[Xapian-devel] indexing and searching of timed events

Fri Jun 6 00:12:06 BST 2008

Michal Fapso wrote:
> I am working on an indexing/search engine for speech and I would like to
> try to use Xapian for that. I have an idea how to do it in Xapian, but I
> am not sure, if it is correct since I have just quickly looked at the
> Xapian code.

Are you aiming for the textual queries and spoken documents, or spoken 
queries and spoken documents?  (Spoken queries and textual documents is 
also probably an interesting case, but from the next paragraph it sounds 
like your documents are definitely spoken.)

> Tokens I need to index:
> Each speech audio record, processed by a speech recognizer is converted
> to an oriented graph of hypotheses. Each hypothesis contains the
> recognized word, start time, end time and confidence score. These
> hypotheses are overlapped in time, so there is generally a bunch of
> hypotheses in each point of time. 
> 
> A simple graph of hypotheses (output of speech recognizer):
> http://www.research.ibm.com/journal/sj/404/brown1.gif

Out of interest, what speech recogniser are you using?  If it's an open 
source one, others here might be interested in collaborating.  Sphinx-4 
is the only open source recogniser I know of, but there may be others 
(I've not looked for them).

> So I suppose that the main thing I need to change in Xapian code is the
> termpos type (in types.h), which is just an unsigned integer. For speech
> indexing I need to change it to a struct containing start time, end time
> and score of recognized words.

If you can possibly work around it, I recommend avoiding changing the 
termpos type - not only will you have to change the type in the header, 
you'll need to modify the code which stores the list of positions to 
store this header.  Currently, this uses quite a bit of compression, 
which you'd probably have to rip out and replace (possibly replacing 
with no compression, but that would make databases quite a bit bigger, 
and correspondingly slower).  It's going to be messy, and there is a 
better way.

The current phrase checking support in xapian works by performing an 
"AND" search for all the terms in the phrase.  Any document which 
doesn't match the AND can't possibly match the phrase, so it is 
immediately discarded.  Any document which does match the AND needs to 
be checked further - at this point, the position lists for the terms in 
the phrase are opened, and searched for any occurrences of the words in 
the correct order.

Xapian's phrase searching, as you've noticed, depends on each term 
having a position specifiable by a single integer.  It then looks for 
occurrences of the words, in increasing order of position, such that the 
difference in the position of the first and last word is less than a 
given window size.  This means that (unless the window size is equal to 
the number of terms), phrases can contain gaps.  This is no good for 
you, if I understand correctly, because you don't want phrases to be 
able to contain gaps.  However the lattices coming out of the recogniser 
don't allow the positions to be numbered such that all possible paths 
involve a difference of 1 between successive words.  Therefore, you do 
indeed need to store different information.
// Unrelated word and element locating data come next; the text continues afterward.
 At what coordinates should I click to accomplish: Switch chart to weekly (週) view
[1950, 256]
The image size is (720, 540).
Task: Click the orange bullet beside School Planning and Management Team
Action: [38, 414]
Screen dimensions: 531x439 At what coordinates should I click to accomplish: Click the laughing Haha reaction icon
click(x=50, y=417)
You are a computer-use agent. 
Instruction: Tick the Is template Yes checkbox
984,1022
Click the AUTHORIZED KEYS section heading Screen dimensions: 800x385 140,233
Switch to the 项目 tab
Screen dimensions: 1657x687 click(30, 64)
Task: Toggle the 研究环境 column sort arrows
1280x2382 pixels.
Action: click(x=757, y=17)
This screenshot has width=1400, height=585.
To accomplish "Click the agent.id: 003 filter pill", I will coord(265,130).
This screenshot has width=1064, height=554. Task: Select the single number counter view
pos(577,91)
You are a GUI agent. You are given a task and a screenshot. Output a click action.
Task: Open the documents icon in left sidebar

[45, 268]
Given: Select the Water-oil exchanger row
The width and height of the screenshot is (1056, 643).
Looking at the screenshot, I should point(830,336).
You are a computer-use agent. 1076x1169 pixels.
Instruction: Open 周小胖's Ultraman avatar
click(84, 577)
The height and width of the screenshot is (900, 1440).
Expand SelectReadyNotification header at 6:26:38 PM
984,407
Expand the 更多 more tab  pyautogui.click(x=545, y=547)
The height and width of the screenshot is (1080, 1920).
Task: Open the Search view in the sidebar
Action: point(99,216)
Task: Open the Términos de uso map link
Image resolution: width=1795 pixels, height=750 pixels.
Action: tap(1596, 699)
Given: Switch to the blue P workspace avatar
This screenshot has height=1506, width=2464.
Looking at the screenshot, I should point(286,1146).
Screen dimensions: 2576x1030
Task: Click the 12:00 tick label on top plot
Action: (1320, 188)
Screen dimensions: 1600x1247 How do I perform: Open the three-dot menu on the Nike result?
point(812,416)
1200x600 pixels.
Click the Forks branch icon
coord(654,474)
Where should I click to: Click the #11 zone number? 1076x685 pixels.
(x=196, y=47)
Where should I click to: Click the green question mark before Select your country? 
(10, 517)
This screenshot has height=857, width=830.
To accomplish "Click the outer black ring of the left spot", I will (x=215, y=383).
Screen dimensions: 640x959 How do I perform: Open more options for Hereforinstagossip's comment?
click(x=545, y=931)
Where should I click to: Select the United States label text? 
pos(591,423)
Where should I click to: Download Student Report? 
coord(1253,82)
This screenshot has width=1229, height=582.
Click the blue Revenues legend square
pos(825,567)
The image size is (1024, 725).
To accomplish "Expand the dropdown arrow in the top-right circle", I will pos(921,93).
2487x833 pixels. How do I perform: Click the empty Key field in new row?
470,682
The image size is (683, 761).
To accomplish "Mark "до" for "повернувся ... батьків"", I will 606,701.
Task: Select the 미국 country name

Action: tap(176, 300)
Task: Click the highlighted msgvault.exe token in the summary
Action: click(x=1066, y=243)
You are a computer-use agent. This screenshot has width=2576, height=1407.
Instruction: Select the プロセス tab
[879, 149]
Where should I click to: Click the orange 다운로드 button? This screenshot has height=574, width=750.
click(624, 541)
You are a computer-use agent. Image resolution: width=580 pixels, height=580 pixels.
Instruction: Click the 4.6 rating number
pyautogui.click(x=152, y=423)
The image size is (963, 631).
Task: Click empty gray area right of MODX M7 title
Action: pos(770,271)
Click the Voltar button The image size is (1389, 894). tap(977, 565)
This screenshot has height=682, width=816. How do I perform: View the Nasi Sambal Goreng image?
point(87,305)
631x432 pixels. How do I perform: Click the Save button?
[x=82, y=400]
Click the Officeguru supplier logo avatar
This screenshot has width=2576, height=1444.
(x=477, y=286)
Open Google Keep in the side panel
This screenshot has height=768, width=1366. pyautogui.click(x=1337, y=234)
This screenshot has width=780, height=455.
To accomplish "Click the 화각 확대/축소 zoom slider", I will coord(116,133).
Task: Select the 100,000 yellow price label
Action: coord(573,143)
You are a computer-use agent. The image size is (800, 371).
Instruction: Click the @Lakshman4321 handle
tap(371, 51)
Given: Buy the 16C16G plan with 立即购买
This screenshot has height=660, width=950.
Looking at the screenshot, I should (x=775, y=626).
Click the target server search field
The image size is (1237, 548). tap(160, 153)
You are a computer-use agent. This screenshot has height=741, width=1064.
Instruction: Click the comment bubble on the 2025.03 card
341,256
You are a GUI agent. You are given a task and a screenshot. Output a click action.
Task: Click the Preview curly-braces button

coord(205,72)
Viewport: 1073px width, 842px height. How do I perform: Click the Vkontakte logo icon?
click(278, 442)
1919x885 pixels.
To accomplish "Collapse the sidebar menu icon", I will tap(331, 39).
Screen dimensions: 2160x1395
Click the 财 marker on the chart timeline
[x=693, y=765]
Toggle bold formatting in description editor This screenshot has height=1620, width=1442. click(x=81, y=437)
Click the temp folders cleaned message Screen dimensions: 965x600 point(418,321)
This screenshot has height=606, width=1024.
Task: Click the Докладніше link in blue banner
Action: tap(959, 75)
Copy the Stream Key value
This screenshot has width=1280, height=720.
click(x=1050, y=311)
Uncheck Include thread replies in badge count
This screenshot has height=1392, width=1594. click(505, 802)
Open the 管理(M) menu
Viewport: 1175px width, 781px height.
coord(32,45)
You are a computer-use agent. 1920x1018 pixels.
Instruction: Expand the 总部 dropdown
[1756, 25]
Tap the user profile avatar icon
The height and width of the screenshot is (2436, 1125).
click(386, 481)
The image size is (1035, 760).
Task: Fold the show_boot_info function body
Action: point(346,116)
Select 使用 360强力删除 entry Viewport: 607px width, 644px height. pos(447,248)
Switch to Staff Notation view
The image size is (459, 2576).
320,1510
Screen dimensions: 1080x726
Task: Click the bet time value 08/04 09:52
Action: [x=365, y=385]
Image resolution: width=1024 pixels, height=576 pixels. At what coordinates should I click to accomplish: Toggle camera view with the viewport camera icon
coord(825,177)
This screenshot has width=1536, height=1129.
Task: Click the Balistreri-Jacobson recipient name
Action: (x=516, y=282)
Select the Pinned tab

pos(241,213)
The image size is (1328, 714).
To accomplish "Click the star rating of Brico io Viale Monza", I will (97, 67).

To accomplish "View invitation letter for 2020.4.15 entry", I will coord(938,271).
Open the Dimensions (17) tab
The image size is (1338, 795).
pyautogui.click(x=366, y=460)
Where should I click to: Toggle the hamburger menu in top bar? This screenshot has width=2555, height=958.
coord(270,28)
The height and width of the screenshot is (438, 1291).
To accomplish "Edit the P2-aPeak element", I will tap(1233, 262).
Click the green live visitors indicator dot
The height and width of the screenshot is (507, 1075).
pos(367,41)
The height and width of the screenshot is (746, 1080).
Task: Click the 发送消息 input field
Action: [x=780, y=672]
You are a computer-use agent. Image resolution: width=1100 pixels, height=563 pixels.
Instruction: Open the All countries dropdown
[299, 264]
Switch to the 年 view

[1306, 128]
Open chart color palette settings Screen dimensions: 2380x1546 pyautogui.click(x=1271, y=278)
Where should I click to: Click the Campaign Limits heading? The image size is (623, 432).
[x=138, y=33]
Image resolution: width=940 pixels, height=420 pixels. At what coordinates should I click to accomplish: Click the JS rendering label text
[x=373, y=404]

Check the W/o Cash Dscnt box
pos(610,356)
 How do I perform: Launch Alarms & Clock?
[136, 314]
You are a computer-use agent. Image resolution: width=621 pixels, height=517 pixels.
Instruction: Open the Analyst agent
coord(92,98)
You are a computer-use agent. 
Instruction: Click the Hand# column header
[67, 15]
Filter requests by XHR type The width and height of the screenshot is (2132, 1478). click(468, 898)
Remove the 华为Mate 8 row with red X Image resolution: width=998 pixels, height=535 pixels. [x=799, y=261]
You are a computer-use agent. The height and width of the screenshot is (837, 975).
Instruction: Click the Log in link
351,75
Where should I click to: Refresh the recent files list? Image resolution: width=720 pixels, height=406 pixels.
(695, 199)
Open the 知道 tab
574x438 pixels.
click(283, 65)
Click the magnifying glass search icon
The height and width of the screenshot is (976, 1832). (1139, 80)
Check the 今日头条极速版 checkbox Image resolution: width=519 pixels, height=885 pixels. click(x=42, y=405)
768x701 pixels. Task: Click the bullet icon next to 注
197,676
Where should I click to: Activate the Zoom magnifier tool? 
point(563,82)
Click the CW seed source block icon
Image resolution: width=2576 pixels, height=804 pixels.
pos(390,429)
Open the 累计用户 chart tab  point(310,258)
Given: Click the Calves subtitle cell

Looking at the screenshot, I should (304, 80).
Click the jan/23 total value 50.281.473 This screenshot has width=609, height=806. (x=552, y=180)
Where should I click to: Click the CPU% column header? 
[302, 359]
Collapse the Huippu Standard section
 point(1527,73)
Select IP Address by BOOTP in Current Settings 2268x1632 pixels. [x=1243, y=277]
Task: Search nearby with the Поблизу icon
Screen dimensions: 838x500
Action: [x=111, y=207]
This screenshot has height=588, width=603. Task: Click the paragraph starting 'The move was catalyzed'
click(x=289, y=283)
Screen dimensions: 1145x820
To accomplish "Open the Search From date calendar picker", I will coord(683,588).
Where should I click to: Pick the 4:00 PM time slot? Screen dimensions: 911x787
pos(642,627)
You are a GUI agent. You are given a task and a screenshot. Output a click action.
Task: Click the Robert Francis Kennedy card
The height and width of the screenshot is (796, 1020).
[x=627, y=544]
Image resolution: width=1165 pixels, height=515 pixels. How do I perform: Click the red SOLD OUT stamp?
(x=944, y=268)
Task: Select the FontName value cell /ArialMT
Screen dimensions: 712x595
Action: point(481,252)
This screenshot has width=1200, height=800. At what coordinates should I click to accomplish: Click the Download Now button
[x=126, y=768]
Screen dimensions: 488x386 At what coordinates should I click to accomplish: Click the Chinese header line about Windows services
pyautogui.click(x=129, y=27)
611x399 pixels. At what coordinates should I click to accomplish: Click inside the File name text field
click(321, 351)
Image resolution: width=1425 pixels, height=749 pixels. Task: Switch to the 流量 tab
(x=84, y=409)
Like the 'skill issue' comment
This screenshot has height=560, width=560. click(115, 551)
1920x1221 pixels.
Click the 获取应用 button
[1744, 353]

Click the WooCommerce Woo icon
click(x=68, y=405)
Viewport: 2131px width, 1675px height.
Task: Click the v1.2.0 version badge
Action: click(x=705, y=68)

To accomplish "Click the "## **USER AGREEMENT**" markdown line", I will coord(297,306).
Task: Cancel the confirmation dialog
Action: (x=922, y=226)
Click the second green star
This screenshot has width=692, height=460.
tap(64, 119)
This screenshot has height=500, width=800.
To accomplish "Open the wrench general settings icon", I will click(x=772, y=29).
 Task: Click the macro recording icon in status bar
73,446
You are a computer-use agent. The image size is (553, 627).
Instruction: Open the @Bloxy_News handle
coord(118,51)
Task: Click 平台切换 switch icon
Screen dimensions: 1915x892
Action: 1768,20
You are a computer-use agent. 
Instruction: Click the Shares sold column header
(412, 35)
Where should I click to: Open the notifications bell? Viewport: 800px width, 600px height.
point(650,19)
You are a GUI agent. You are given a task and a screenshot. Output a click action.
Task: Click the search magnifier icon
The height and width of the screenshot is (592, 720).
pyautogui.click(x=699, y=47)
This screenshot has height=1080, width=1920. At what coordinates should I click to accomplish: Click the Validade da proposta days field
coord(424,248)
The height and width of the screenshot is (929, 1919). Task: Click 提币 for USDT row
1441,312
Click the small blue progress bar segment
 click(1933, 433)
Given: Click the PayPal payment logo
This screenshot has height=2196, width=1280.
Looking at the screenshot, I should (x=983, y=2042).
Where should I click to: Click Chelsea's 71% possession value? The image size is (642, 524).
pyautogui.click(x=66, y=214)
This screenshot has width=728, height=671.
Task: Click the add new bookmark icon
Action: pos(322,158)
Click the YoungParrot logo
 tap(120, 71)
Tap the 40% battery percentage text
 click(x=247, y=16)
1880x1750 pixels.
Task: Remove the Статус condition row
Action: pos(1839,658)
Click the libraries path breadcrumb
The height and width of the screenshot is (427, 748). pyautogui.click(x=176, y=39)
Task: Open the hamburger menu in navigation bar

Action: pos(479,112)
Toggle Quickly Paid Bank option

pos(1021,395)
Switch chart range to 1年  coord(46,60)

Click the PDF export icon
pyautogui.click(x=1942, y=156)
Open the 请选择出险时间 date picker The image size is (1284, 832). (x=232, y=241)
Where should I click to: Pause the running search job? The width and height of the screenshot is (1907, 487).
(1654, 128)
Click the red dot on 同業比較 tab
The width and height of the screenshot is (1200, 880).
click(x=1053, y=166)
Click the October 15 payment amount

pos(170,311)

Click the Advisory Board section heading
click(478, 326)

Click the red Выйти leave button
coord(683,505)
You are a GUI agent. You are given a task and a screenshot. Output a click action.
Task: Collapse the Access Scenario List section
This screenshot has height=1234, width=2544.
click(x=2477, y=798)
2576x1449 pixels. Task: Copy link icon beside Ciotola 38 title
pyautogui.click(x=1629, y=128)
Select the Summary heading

However, I believe that all you need to store is the links in the 
network coming out of the recogniser.

One approach to the problem is to implement your own phrase matching. 
Instead of using Xapian's built in support for storing the position 
list, you can store an arbitrary piece of data associated with each 
document.  I would recommend storing this in a value slot (see 
Document::add_value()).  If you store data describing the lattice from 
the recogniser, you should then be able to attempt to find a path 
through the lattice which corresponds to the query.  You can use a 
MatchDecider (or, if you use SVN HEAD on the trunk branch, you can use a 
PostingSource) to perform arbitrary calculations using this data at 
search time, so you can implement whatever check algorithm you need. 
It'll be fiddly, mainly in serialising and unserialising the data, but 
it should be doable without needing to modify any of the Xapian core code.

> Then to be able to search for phrases correctly, I have to change the
> code in ./matcher/phrasepostlist.cc to take start and end time into
> account.
> 
> Please, correct me if I am wrong or if I missed something. I am really
> new to Xapian, so I will be grateful for any hint on this problem
> (tutorial, code snippet, doxygen page, ...).

-- 
Richard